Lo voleva (giustamente) Strehler

Sono passati più di trent’anni da quando Maurizio Micheli portò in scena, per la prima volta, Mi voleva Strehler: era il 15 novembre del 1978 quando i pochi spettatori del piccolo Teatro Gerolamo (oggi chiuso) assistettero al debutto di questo monologo scritto dal comico con Umberto Simonetta. Da allora lo spettacolo ha collezionato più di mille repliche diventando un vero e proprio cult. Repliche destinate ad aumentare visto che fino al 28 febbraio è programmato al Teatro Franco Parenti di Milano.

Immagino che a questo punto i lettori saranno curiosi di sapere di cosa parli di preciso Maurizio Micheli in questo monologo in due atti.
Protagonista assoluto è un attore di cabaret, Fabio Aldoresi, costretto ad esibirsi davanti ad un pubblico rozzo di un localaccio milanese per sbarcare il lunario. Appena però si ritira in camerino sogna la svolta: l’occasione della vita è infatti giunta, visto che il giorno dopo è stato convocato per un’ audizione al Piccolo, davanti ad uno dei suoi fondatori, Giorgio Strehler.
Inizia così ad arrovellarsi su come presentarsi al regista, ipotizzando vari possibili abiti da indossare, tra cui il mitico maglioncino di lana nero a collo alto, uno dei capi preferiti dal regista triestino.

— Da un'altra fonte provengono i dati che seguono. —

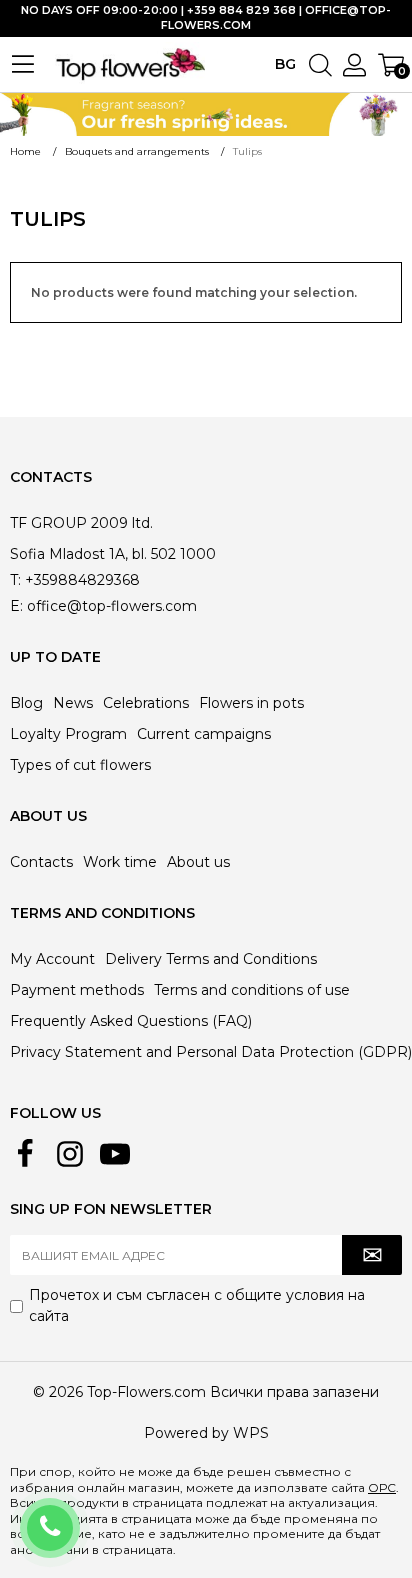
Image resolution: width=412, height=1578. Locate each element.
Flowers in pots (251, 703)
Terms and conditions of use (252, 990)
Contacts (41, 862)
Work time (120, 862)
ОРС (382, 1487)
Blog (26, 703)
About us (198, 862)
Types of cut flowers (80, 765)
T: (15, 580)
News (73, 703)
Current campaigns (204, 734)
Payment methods (77, 990)
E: (16, 606)
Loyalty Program (68, 734)
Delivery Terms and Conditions (211, 959)
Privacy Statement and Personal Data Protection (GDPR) (211, 1052)
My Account (52, 959)
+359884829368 (76, 1515)
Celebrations (146, 703)
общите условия (285, 1295)
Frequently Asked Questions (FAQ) (131, 1021)
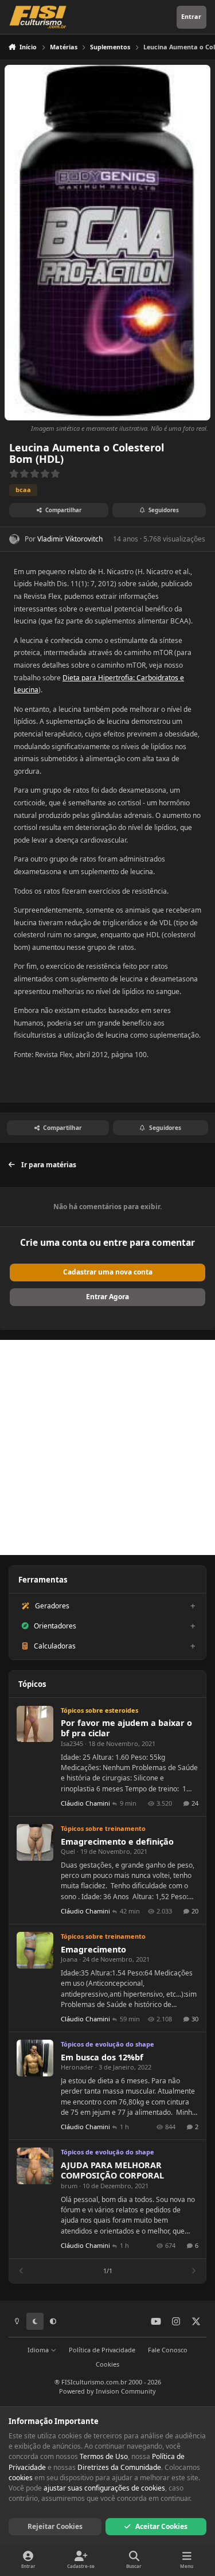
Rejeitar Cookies (55, 2526)
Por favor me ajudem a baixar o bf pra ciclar (126, 1728)
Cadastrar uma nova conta (108, 1272)
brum (69, 2185)
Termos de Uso (104, 2456)
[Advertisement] (107, 1447)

La riflessione verrà bruscamente interrotta dal ritorno sul palcoscenico, ritorno che lo renderà ancora più determinato a superare il provino programmato per il giorno seguente.
A casa poi inizia a pensare a cosa proporre all’audizione: Aldoresi cerca di immaginare, di provare, di prepararsi al fatidico giorno, finendo per esplorare la sua vita privata e professionale, lavorando di fantasia e rivisitando (in modo ironico e dissacrante) i miti dei suoi tempi: si aprono così le porte ad uno spaccato del teatro a cavallo tra gli anni ’60 e ’70. Assistiamo alla scoperta del cosiddetto teatro alternativo e di quello politico, al racconto de “la prise de l’Odéon” (un teatro parigino occupato dagli studenti universitari nel 1968, n.d.r.) , all’incontro-scontro con il mimo. Sullo sfondo i movimenti studenteschi, il maggio parigino, che vede per puro caso il Nostro in prima fila, e la Milano degli anni settanta ricca di fermenti culturali.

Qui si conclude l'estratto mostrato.